Since they couldn’t help in person, they decided to raise money, and to give each donor a rubber bracelet as a token of their appreciation. They worked out a business plan, designed and ordered the bracelets, put together a marketing team to get the word out about their efforts, created a web page as well as getting on facebook and twitter, and contacted local businesses about allowing them to set up boxes to sell the bracelets.

Their teacher (who, I was surprised to learn this morning, is in his first year teaching) emphasizes that the students have done all the work on this project. They came up with the ideas and voted on them, and they have done the legwork. He just provided direction in terms of what would need to be done – and I’m sure lots of encouragement.
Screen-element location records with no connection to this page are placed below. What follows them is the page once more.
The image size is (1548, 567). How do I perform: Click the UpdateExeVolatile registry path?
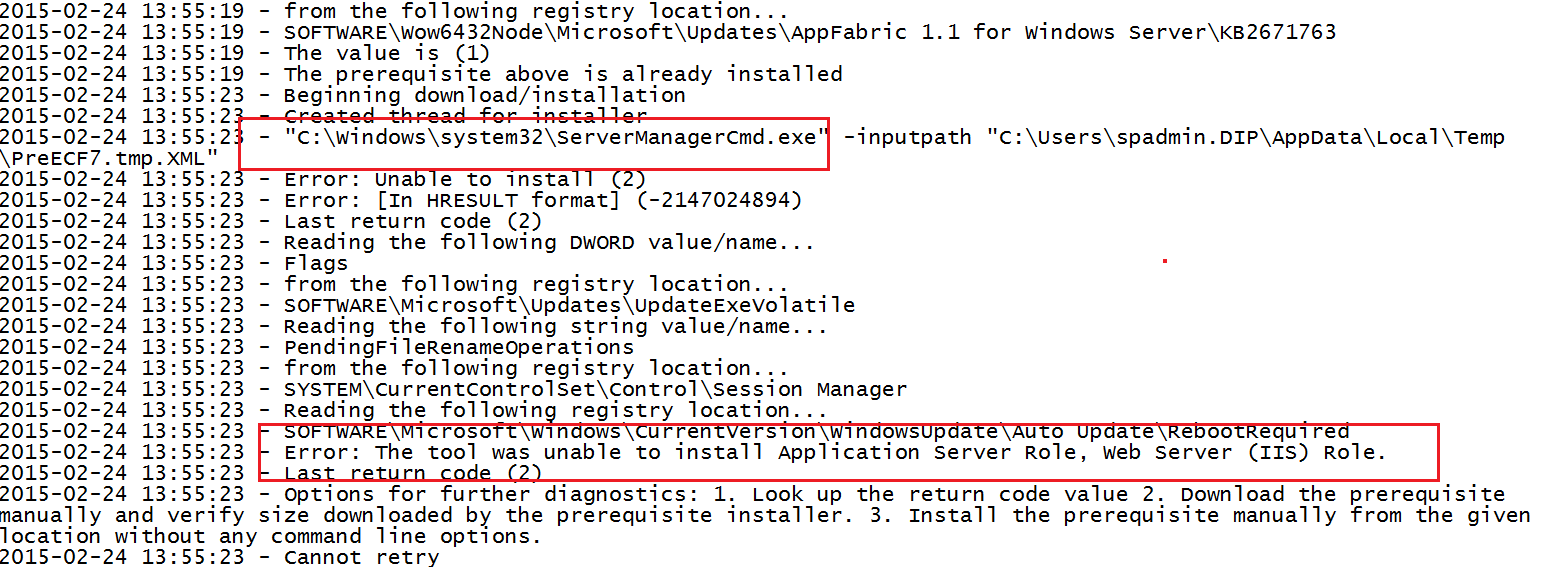point(570,306)
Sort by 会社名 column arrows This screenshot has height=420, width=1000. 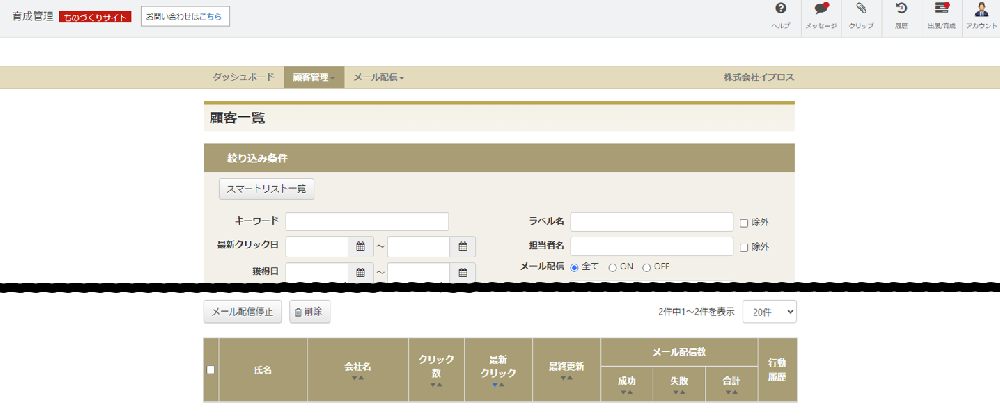click(358, 378)
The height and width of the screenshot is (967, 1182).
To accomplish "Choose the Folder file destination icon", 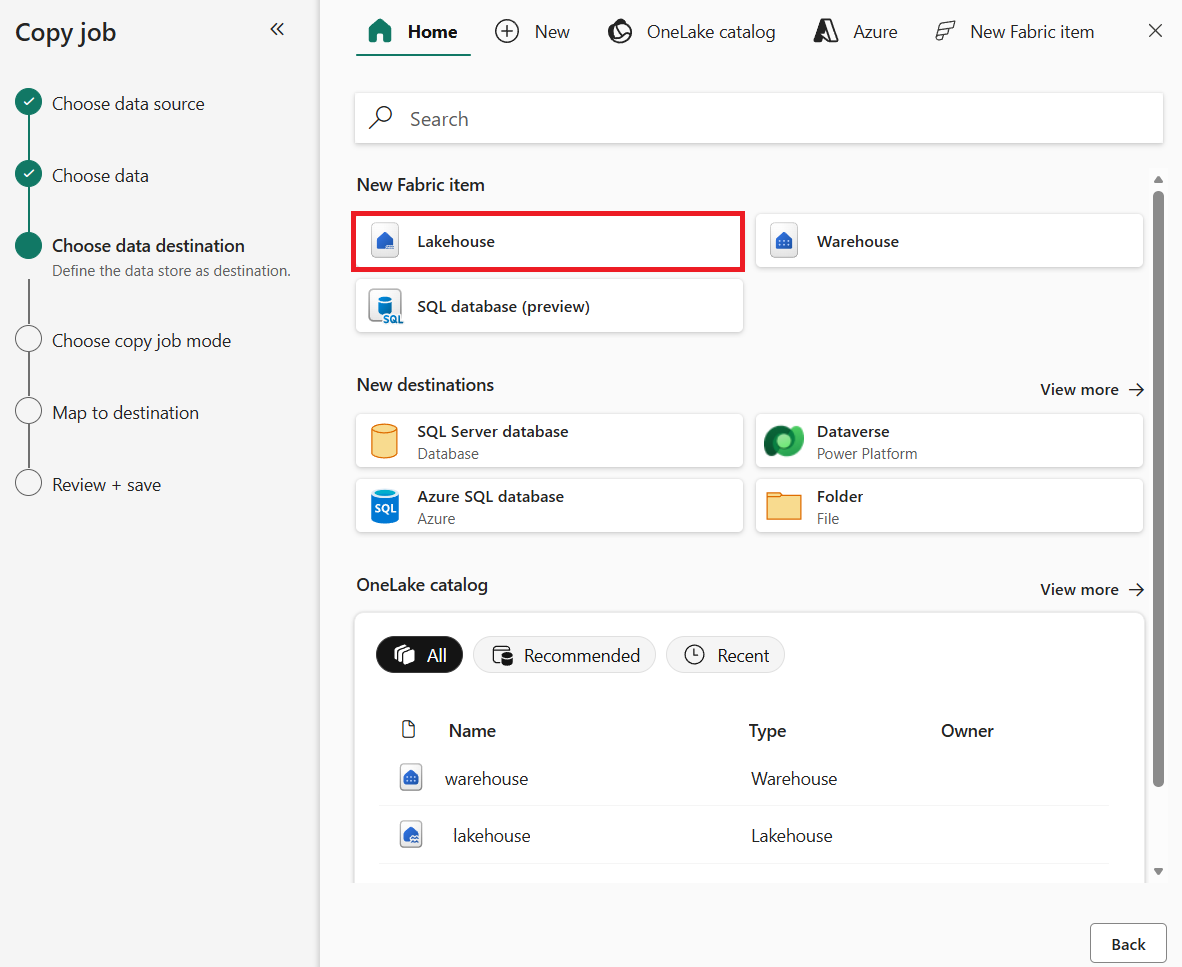I will pyautogui.click(x=784, y=507).
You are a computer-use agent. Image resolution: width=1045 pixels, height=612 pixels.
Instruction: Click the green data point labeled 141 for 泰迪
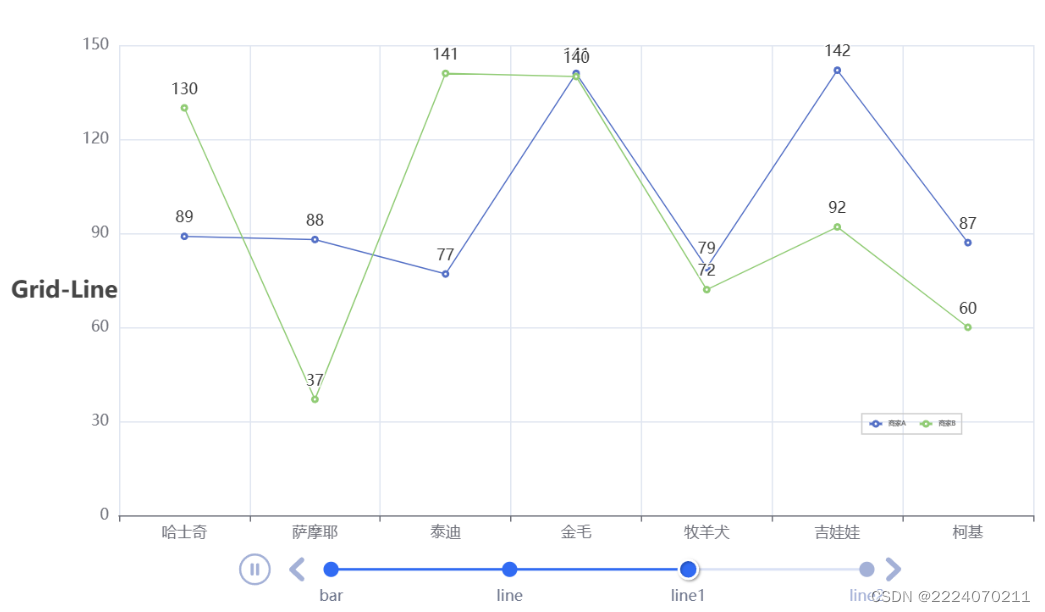point(445,73)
Those of us who attended the presentation were very impressed both by the students and their teacher.

You can learn more by visiting their website, www.projecthaiti911.blogspot.com, where you’ll also see pictures of the students (one boy is their photographer and has been capturing the whole project in pictures). One thing we learned this morning, which I don’t see on their website, is that they decided they wanted to direct their gift to children their own age, rather than relief efforts in general. They will give the money through the Red Cross, but a particular orphanage will receive the funds, and they showed us pictures of the orphanage (which has gone from 20 children to 120 since the earthquake).

I’m generally not keen on buying rubber bracelets as a way of giving money to a good cause, as I am not inclined to wear the things, and it means that some of the money given has to go to paying for the bracelets. (Their website shows that they have received nearly $4000, but some $1500 of that will pay for the bracelets.) But the fact that this was initiated and carried out by a bunch of sixth graders makes this effort special. And I would like to have a token to remember it by.
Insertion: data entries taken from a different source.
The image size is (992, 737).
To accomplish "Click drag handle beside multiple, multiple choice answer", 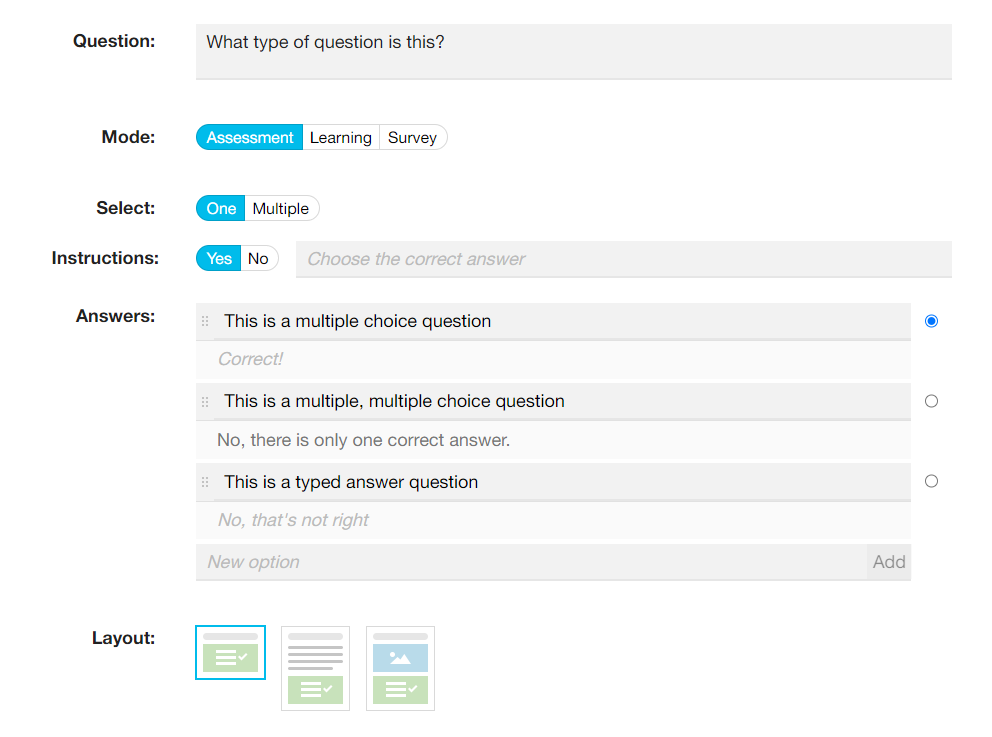I will click(x=205, y=402).
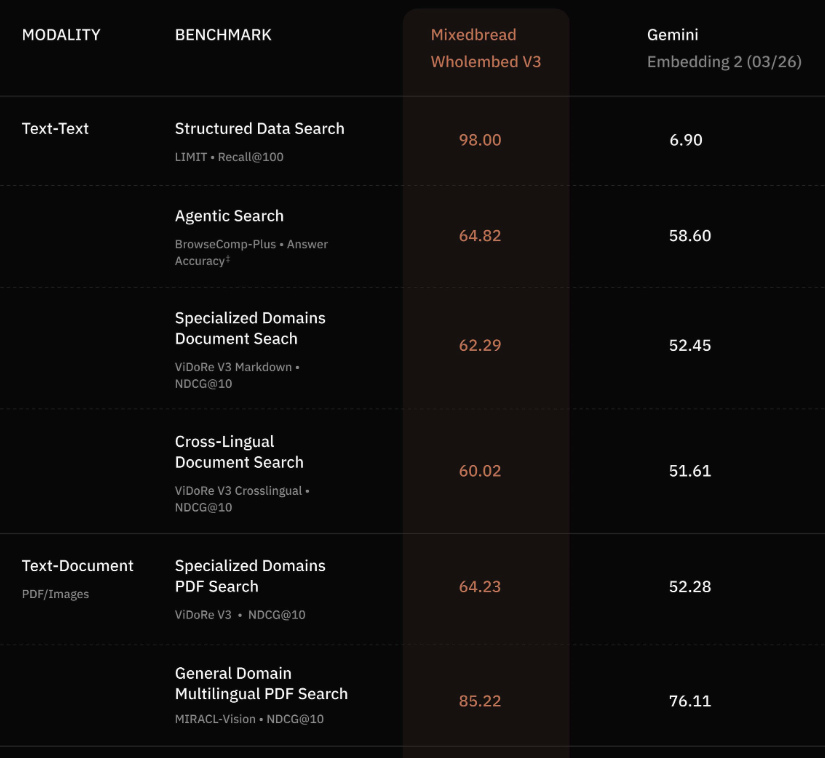This screenshot has width=825, height=758.
Task: Select the 64.82 Agentic Search score
Action: click(x=480, y=236)
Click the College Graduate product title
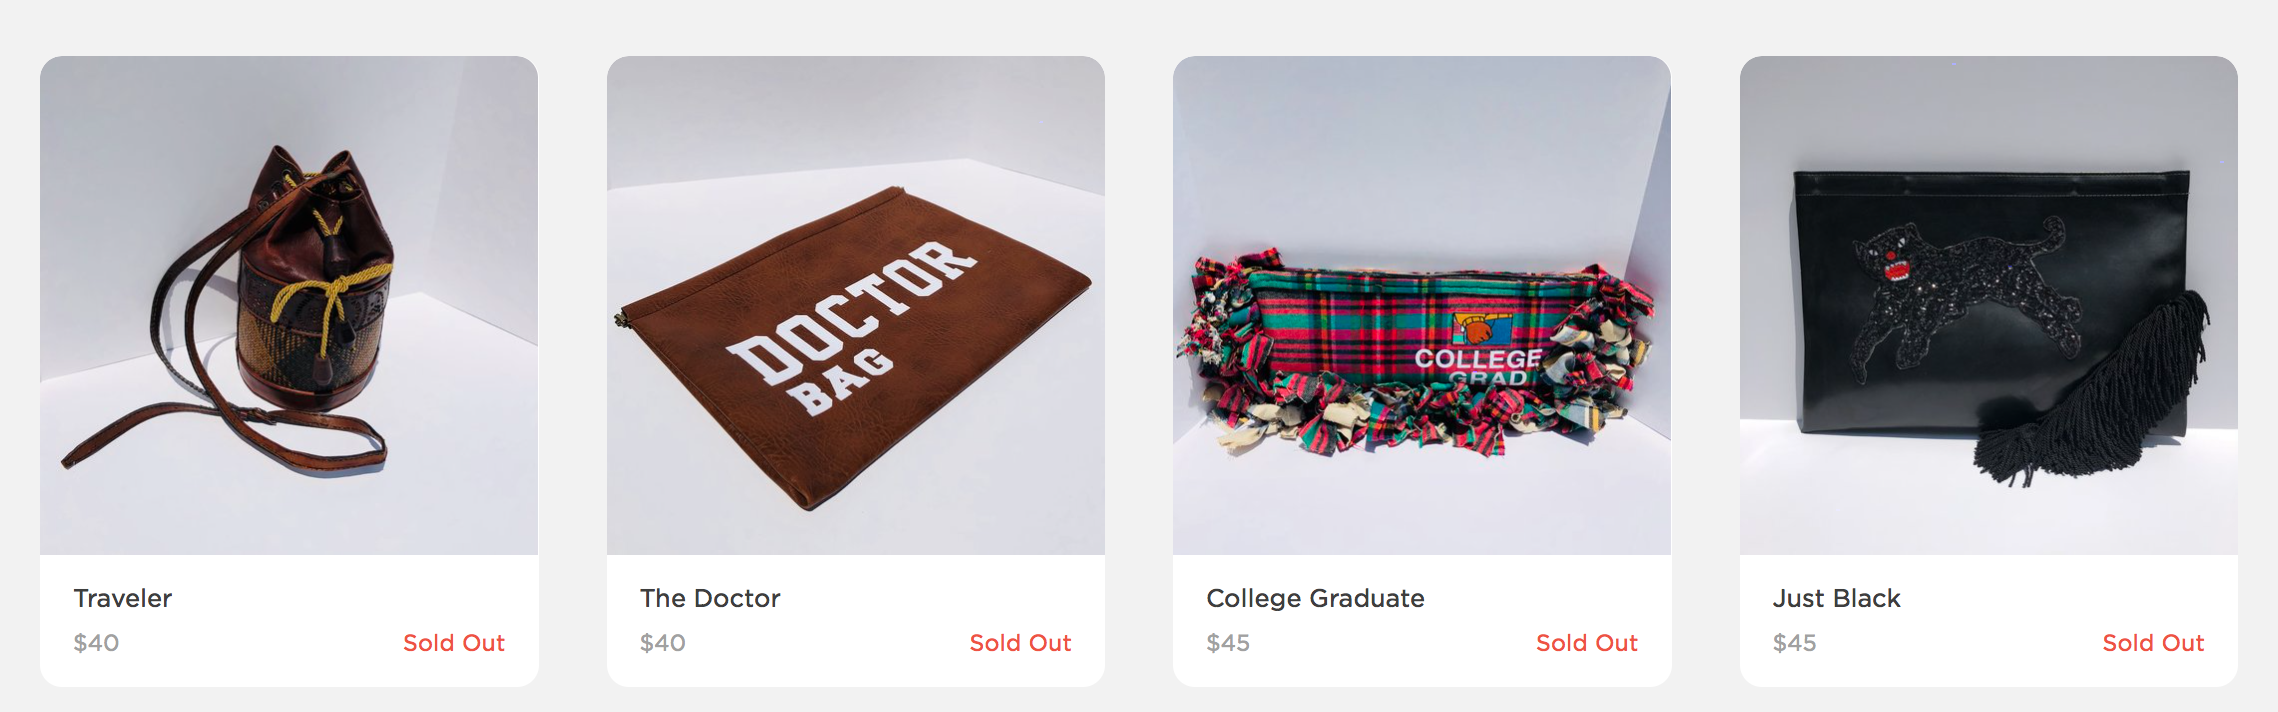This screenshot has height=712, width=2278. [x=1315, y=598]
I know at least two of the students, from our Cub Scout pack (one bridged to Boy Scouts last year, the other is an older sister of a boy in my son’s den). Our older son attended that school for eighth grade (and was taught by one of this teacher’s brothers – I guess teaching runs in the family). If we are still living here two years from now, our younger son will attend school there, and will be in this teacher’s class.

I’d say these students’ efforts and achievement are a pretty good advertisement for their school.